▶ _Things to do_:
a: Using the murder trial report, decide whether each statement below agrees with it: (i) Paul Massey was shot outside his Salford home in July 2015; (ii) Boyle said he went to the area on a bicycle; (iii) Kinsella was walking his dogs alone. Answer yes or no for each, quoting the deciding words of the report.
b: Update the murder trial report by writing out the part that opens with the words containing "Boyle is accused of being" and closes with "a Webley handgun.", with "prison guards" changed to "security officers".

▶ _Excerpt_:
— BEGIN —

A CAREER criminal accused of the murder of a gangland Mr Big has told a jury his co-accused handed him a gun minutes after a mob enforcer was shot dead.

Steven Boyle, 35, suggested he had never been a 'grass' but his long-time partner in crime, Mark Fellows, 38 and from Orford, tricked him into being part of the murder of notorious Liverpool gangster and mob fixer John Kinsella in May.

The murder came three years after the killing of Paul Massey, 55, another notorious criminal who was sprayed with bullets from an Uzi machine gun outside his Salford home in July 2015.

Both men died as a result of being associated with a gang, the A Team, at 'war' with a splinter group in Salford the two accused were attached to.

Boyle is accused of being the 'spotter' or lookout and acting as back-up for both gangland assassinations carried out by the gunman Fellows, Liverpool Crown Court heard.

Relatives of both victims gasped in the public gallery as Boyle, in the witness box, claimed he had been duped by his co-defendant Fellows, who sat in the dock surrounded by prison guards.

Boyle is accused of 'spotting' Kinsella, who was walking his dogs with his partner, Wendy Owen, near his home in Rainhill, Merseyside, on the morning of May 5 this year.

Fellows is alleged to have then shot him in the back before blasting him twice in the head from close range with a Webley handgun.

But Boyle told the jury he had gone to the area in his Renault Clio car merely to pick up drug money from Fellows, who was on a bicycle.

— END —

▶ _Entries_:
— BEGIN —

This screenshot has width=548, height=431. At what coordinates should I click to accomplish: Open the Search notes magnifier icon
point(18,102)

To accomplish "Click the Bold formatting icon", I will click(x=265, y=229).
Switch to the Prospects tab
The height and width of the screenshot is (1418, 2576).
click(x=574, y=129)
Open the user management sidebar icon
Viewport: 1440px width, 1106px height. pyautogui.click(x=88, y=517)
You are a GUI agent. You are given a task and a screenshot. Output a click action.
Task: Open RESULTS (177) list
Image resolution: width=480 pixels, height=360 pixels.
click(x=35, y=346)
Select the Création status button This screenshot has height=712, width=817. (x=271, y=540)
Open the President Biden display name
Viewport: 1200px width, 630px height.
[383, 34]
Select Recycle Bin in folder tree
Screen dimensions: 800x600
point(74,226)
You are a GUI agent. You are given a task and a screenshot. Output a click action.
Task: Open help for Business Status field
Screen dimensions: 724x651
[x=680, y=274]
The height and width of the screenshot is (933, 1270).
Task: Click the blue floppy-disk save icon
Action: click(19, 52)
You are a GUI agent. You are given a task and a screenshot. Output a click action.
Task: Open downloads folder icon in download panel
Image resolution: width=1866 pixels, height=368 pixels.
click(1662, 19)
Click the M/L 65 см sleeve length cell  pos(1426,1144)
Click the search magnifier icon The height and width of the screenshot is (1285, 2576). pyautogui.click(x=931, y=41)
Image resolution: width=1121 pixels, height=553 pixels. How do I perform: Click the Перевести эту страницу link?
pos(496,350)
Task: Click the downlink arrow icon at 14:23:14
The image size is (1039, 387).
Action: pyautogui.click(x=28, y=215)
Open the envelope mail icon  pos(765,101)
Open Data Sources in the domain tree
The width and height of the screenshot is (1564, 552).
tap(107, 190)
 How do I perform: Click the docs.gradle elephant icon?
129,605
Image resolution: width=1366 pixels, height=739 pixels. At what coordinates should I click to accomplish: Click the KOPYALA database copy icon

— END —

▶ _Task answers_:
a:
(i) Yes: "sprayed with bullets from an Uzi machine gun outside his Salford home in July 2015"
(ii) No: "he had gone to the area in his Renault Clio car merely to pick up drug money from Fellows, who was on a bicycle"
(iii) No: "who was walking his dogs with his partner, Wendy Owen"

b:
Boyle is accused of being the 'spotter' or lookout and acting as back-up for both gangland assassinations carried out by the gunman Fellows, Liverpool Crown Court heard.

Relatives of both victims gasped in the public gallery as Boyle, in the witness box, claimed he had been duped by his co-defendant Fellows, who sat in the dock surrounded by security officers.

Boyle is accused of 'spotting' Kinsella, who was walking his dogs with his partner, Wendy Owen, near his home in Rainhill, Merseyside, on the morning of May 5 this year.

Fellows is alleged to have then shot him in the back before blasting him twice in the head from close range with a Webley handgun.